Data supplied:
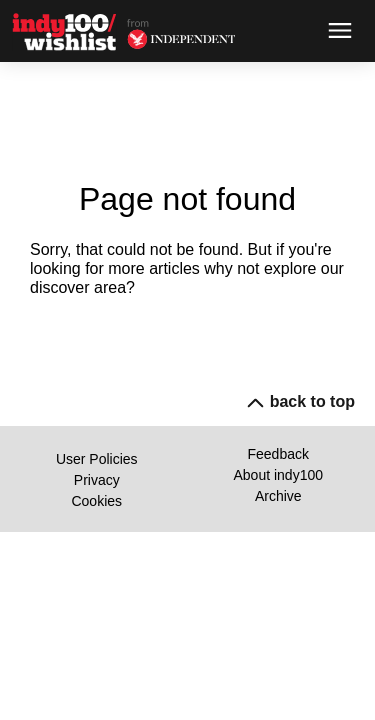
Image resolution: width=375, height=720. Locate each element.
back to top (303, 401)
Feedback (278, 454)
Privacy (97, 480)
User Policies (97, 459)
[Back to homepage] (69, 31)
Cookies (96, 501)
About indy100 (278, 475)
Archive (278, 496)
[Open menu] (340, 31)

To do: Select every line of the items above that contains the word "each", treating uppercase and lowercase letters as distinct.

Response:
Image resolution: width=375, height=720. Locate each element.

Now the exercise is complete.